Cada suelo pulido. Todos los empleados formados. Todas las suites están completamente reservadas.
Mío.
Y durante los últimos tres meses, los Vale habían estado intentando comprar el resort—sin darse cuenta de que el "propietario anónimo" al que halagaban en los correos electrónicos estaba sentado justo delante de ellos en la cena.

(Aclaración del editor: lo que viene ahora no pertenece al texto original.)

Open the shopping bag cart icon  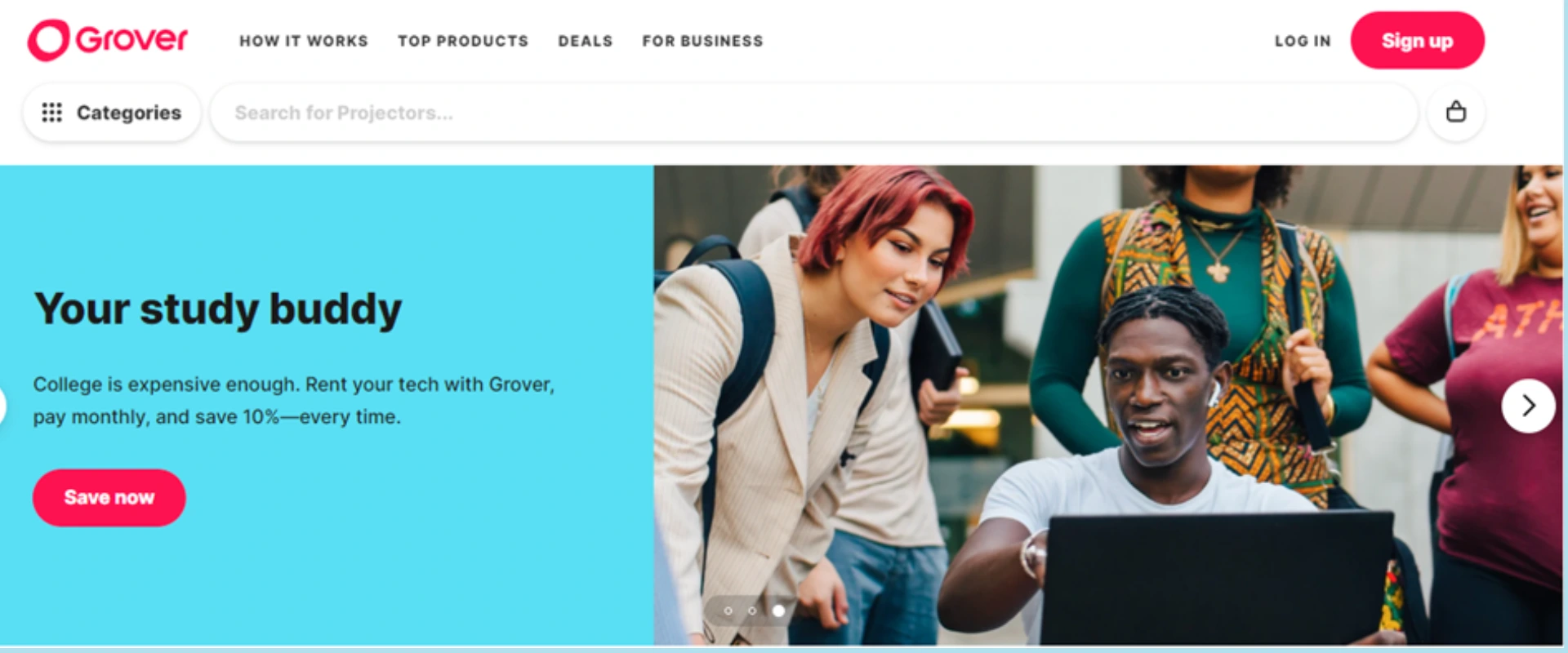[x=1455, y=112]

Volví a dejar la ensalada.
Eleanor se burló. "El empleado no come con la familia."
Encontré su mirada.
"Me alegra saberlo", dije con calma. "Porque el personal es el dueño de este resort."
El silencio golpeaba más fuerte que las olas rompiendo.
Daniel dejó caer el tenedor.
Eleanor soltó una risa aguda e incrédula. "¿Perdona?"
Saqué una silla y me senté.
"Por favor", dije, desplegando mi servilleta. "Adelante. Me encantaría saber qué más crees que te pertenece."
Victor fue el primero en reaccionar, recostándose con una sonrisa ensayada. "Maya, la propiedad de un negocio es más complicada de lo que crees."
"Mucho", respondí.
Claire puso los ojos en blanco. "Esto es embarazoso."
"No", dije en voz baja. "Está a punto de ser."
Daniel me agarró la muñeca bajo la mesa. "Para."
Miré su mano hasta que la apartó.
Ese pequeño retiro me lo contó todo.
La voz de Eleanor se agudizó. "Daniel, controla a tu esposa."